Collection entries

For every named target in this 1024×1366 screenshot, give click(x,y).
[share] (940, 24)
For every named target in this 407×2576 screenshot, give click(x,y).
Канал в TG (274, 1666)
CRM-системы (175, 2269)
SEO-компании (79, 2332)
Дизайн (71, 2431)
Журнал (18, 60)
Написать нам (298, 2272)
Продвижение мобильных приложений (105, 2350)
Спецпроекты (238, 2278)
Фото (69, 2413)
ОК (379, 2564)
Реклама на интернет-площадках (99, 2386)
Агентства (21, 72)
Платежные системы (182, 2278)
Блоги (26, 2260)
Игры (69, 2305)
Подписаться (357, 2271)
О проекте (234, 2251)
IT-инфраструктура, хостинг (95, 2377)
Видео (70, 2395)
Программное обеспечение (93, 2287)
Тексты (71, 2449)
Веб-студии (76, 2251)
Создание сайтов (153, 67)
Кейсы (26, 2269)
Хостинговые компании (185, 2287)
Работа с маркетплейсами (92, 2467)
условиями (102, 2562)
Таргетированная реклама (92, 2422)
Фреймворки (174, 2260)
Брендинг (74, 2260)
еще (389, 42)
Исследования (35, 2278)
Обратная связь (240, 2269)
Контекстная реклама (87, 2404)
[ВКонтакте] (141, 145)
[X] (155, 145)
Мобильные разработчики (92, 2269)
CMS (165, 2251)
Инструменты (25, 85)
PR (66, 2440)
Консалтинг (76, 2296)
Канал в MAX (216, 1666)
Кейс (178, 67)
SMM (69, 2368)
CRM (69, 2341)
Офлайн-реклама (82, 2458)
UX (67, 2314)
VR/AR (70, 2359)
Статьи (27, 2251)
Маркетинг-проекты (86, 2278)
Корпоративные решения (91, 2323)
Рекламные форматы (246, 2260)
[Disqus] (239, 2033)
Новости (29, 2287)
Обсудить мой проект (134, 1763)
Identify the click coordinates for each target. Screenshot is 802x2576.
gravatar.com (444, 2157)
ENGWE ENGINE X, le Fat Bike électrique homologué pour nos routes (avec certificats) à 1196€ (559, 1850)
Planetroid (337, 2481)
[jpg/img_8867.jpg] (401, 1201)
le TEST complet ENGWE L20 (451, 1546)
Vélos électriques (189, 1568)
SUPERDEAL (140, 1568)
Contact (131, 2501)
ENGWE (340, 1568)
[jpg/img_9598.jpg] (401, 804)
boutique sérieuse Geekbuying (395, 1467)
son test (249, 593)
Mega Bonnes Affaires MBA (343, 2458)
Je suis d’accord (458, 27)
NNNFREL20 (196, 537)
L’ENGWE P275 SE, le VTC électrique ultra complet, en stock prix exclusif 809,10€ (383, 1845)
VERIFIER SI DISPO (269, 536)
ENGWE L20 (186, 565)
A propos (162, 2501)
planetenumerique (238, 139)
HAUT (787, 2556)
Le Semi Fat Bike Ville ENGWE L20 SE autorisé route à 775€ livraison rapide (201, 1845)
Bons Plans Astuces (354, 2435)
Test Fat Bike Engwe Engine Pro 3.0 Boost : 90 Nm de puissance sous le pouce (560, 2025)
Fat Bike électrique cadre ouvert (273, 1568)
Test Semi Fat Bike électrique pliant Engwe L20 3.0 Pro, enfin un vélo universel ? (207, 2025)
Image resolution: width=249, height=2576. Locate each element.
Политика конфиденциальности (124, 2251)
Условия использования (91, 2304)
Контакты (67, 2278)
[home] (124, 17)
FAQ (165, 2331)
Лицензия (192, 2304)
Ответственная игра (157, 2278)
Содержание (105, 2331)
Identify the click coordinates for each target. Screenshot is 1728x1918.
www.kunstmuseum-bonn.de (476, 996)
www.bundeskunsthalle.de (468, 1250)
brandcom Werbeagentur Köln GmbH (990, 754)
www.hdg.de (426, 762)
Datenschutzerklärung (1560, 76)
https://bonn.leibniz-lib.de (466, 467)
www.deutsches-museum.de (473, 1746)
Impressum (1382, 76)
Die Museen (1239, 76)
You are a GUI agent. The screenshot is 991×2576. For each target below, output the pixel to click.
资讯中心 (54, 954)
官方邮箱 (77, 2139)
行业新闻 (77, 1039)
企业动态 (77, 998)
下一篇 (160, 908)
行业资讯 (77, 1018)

→ Exercise description
Taking the entries above, restate exactly those lines that fall between the line with "ENGWE L20 (186, 565)" and the line with "Fat Bike électrique cadre ouvert (273, 1568)", keeping both of those lines too.

→ Result
ENGWE L20 (186, 565)
A propos (162, 2501)
planetenumerique (238, 139)
HAUT (787, 2556)
Le Semi Fat Bike Ville ENGWE L20 SE autorisé route à 775€ livraison rapide (201, 1845)
Bons Plans Astuces (354, 2435)
Test Fat Bike Engwe Engine Pro 3.0 Boost : 90 Nm de puissance sous le pouce (560, 2025)
Fat Bike électrique cadre ouvert (273, 1568)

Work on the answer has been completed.